Allow the mind to talk without engaging the aversive sensation. You can simply notice it as the mind is talking, and that’s all.

In this moment, you are aware of the aversive sensation, and the mind is aware of the aversive sensation. There is a relationship, but it is not the same thing.

When you have noticed that the mind has created a story, and the aversive sensation is present, you can bring compassion into the mind.

You may notice a thought like, “That must be awful to be so hot.” You may think, “I wish I didn’t have this experience.” You may feel the aversive sensation in the body and notice the thoughts that arise.

Bring to mind someone who you feel compassion for.

Call to mind a specific person you feel compassion for, and ask yourself, “How could I show this person my kindness?”

Begin by simply sending kindness to that person, like a feather light shower.

Send kindness to that person with the awareness that the person will know that you are sending it.

When you are ready, invite more awareness into your own body and mind.

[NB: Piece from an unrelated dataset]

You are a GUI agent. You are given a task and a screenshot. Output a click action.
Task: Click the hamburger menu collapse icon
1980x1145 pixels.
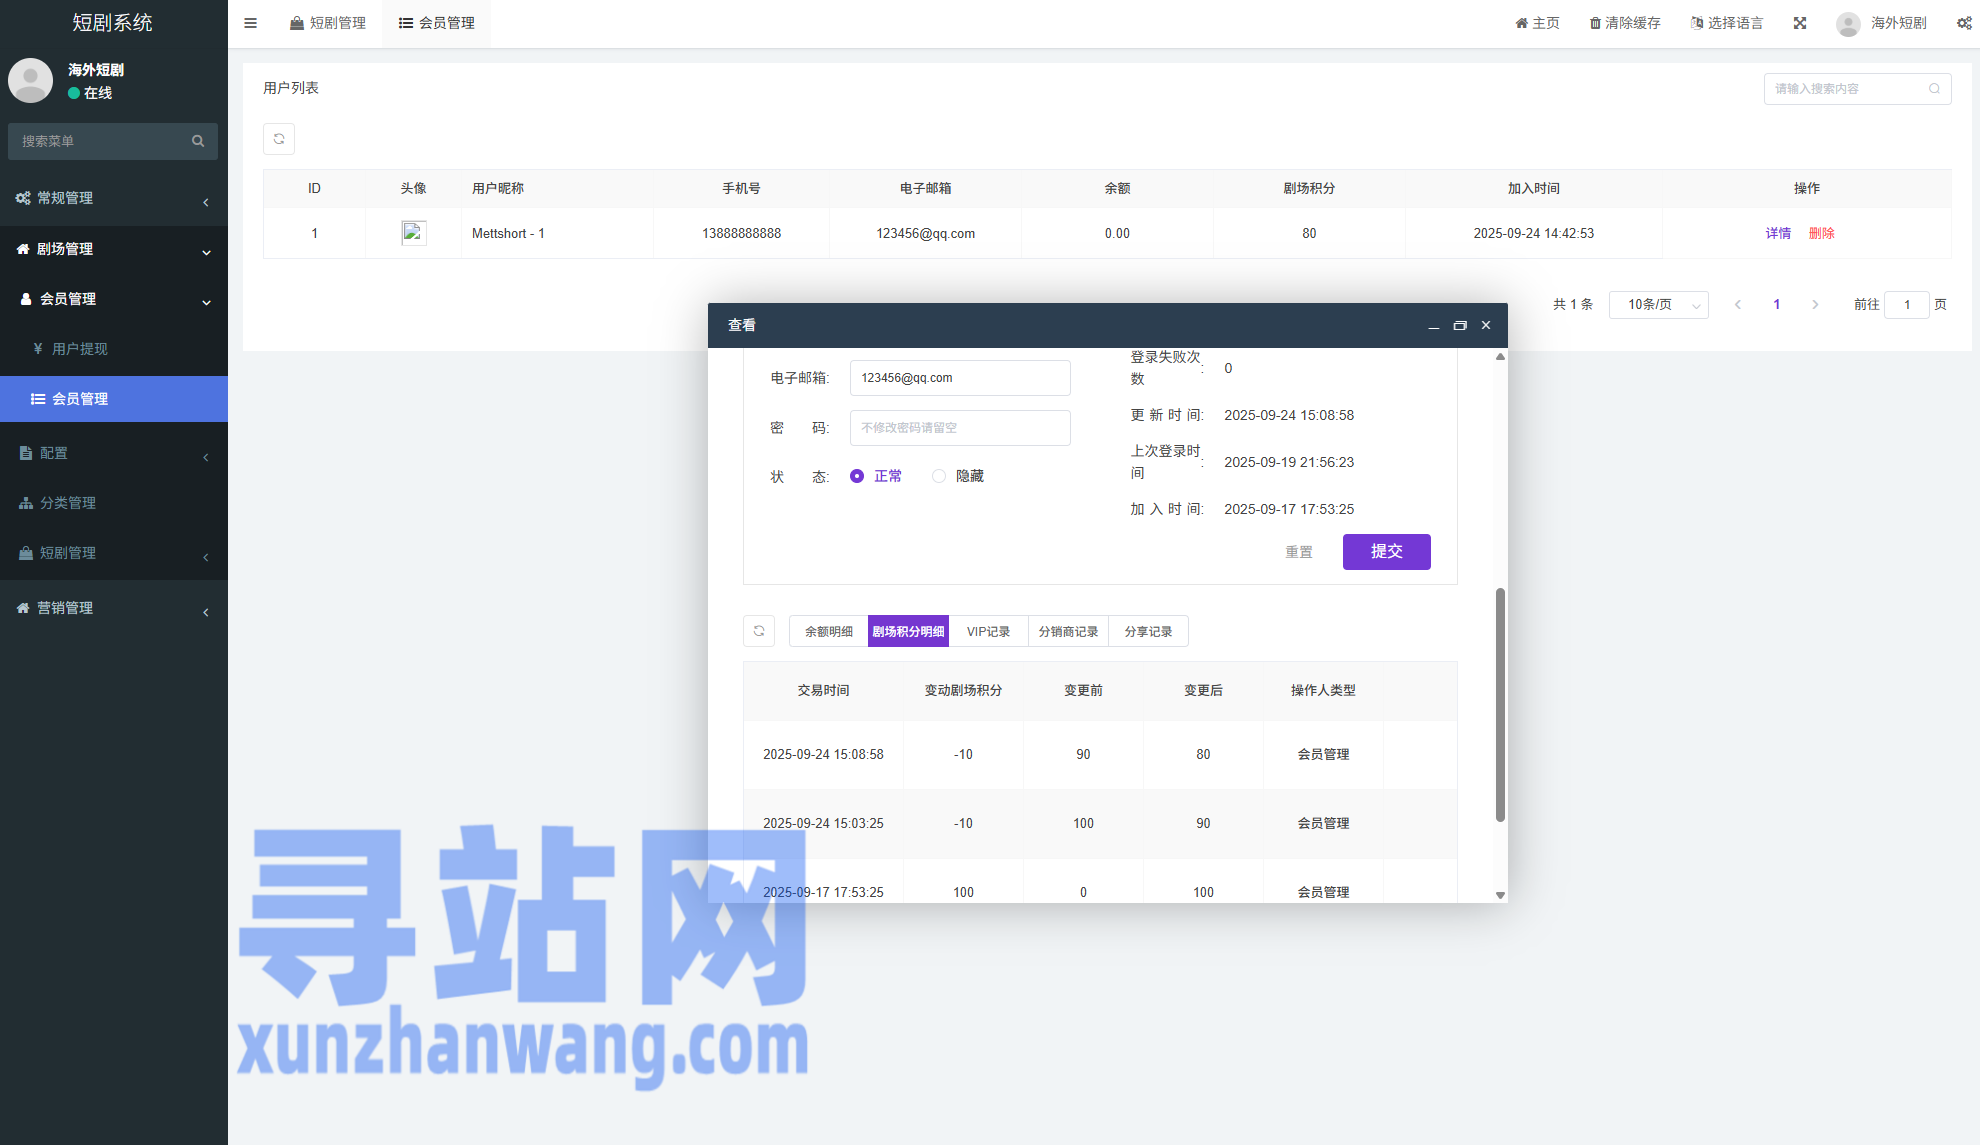(x=251, y=23)
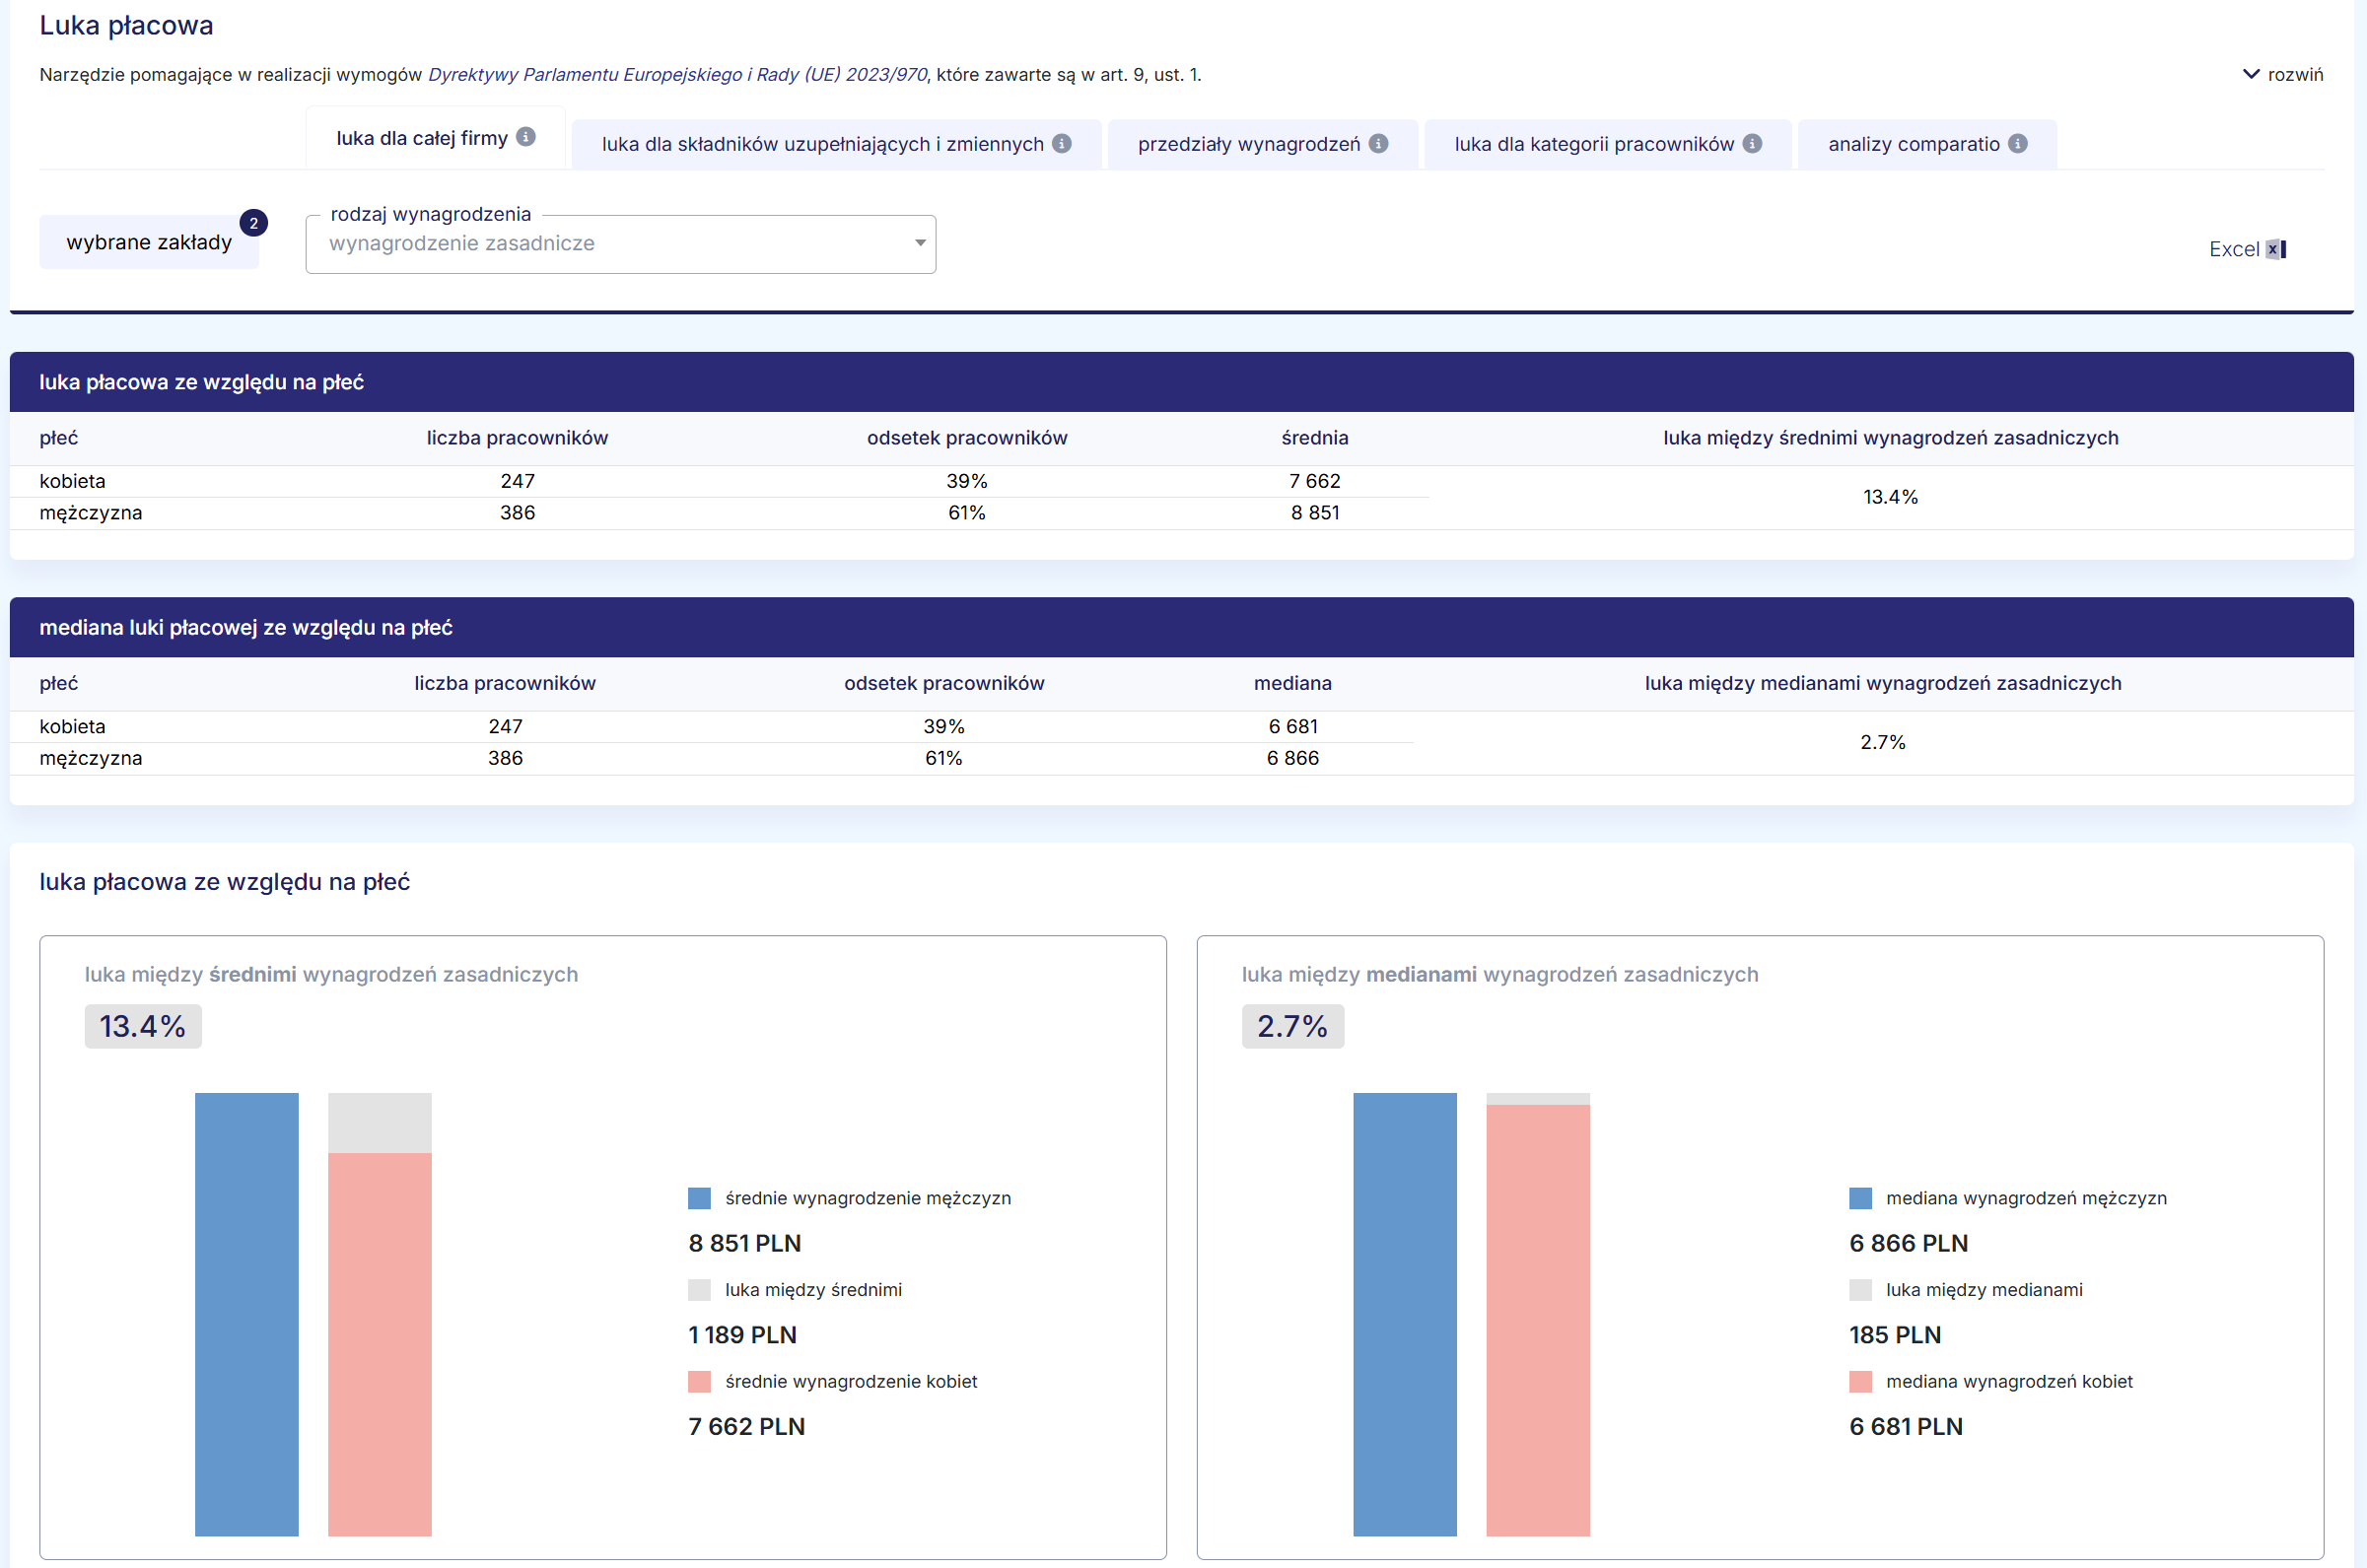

Bring to mind the specific person you have compassion for, and ask yourself, “How can I send more kindness to that person?”

Begin by sending more kindness to that person. Again, send the kindness with an awareness that this person will know it is coming from you.

After a few minutes, return to your own body.

Close your eyes, and invite the same quality of awareness that was in your heart before you began. Stay with the sensation of pain for a few breaths, then open your eyes.

Take a few minutes to rest your awareness on the breath before moving on.